Title: 

APD 021838

Significant Decision

Date: 

August 28, 2002

Issues: 

SIBS-2nd Quarter, SIBS-3rd Quarter, SIBS-4th Quarter

Table of Contents

APD 021838

This appeal arises pursuant to the Texas Workers’ Compensation Act, TEX. LAB. CODE ANN. § 401.001 et seq. (1989 Act). A contested case hearing was held on June 12, 2002. The hearing officer determined that the respondent (self-insured) is relieved of liability for supplemental income benefits (SIBs) for the second and third quarters; that the appellant (claimant) is not entitled to SIBs for the first through the fourth quarters; and that the claimant has permanently lost entitlement to SIBs. The claimant files an appeal alleging error and that she had ineffective assistance of counsel. The claimant’s attorney also files an appeal. The self-insured responds to both appeals, urging affirmance.

DECISION

Affirmed.

The hearing officer stated that there was an “other record” which showed an ability to work in this case. Once there has been a determination that there is an “other record” showing an ability to work, it is incumbent on the claimant to document a job search, even in instances where there is a medical narrative[1] showing an inability to work. Whether an “other record” shows an ability to work is a fact determination made by the hearing officer, which we will not disturb absent a great weight and preponderance of the evidence against that determination. In re King’s Estate, 150 Tex. 662, 244 S.W.2d 660 (1951). We have reviewed the record in this case and do not agree that the determination of the hearing officer on this point is reversible.

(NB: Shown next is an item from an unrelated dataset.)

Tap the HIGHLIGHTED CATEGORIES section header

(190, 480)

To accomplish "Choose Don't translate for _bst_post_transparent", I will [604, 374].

On the issue of inadequacy of counsel, the Appeals Panel has held that, generally, we do not review the competency or tactics of a licensed attorney in a Texas Workers’ Compensation Commission proceeding, (Texas Workers’ Compensation Commission Appeal No. 941271, decided October 31, 1994), and “[a]s a general matter this appellate body does not normally review competency of a properly licensed attorney or that attorney’s trial tactics.” There are other forums for determining issues of that nature. Texas Workers’ Compensation Commission Appeal No. 93929, decided November 30, 1993. In Texas Workers’ Compensation Commission Appeal No. 94660 decided July 7, 1994, (Unpublished), the appellant contended, among other things, that his attorney did not adequately represent him and could have introduced additional evidence. The Appeals Panel, noting the agency relationship between the client and the attorney, indicated that such complaint was a matter between the appellant and his attorney, citing Texas Employers Insurance Ass’n v. Wermske, 162 Tex. 540, 349 S.W.2d 90 (1961), which stated that “an attorney employed to prosecute a claim for workmens’ compensation is the agent of the client, and his action or nonaction within the scope of his employment or agency is attributable to the client.” Id at 95. The Appeals Panel further noted that “[u]nder these circumstances, this is a matter to be resolved between the claimant and his attorney. Texas Workers’ Compensation Commission Appeal No. 94030, decided February 15, 1994.”

Accordingly, we affirm the hearing officer’s decision and order.

The true corporate name of the insurance carrier is A SELF-INSURED GOVERNMENTAL ENTITY and the name and address of its registered agent for service of process is

SA

(ADDRESS)

(CITY), TEXAS (ZIP CODE).

Roy L. Warren – Appeals Judge

CONCUR:

Elaine M. Chaney – Appeals Judge

Robert E. Lang

Appeals Panel

Manager/Judge

  1. The hearing officer also determined that the claimant had supplied a medical narrative that was insufficient to show an inability to work for the SIBs qualifying periods because the medical narrative was conclusory in nature.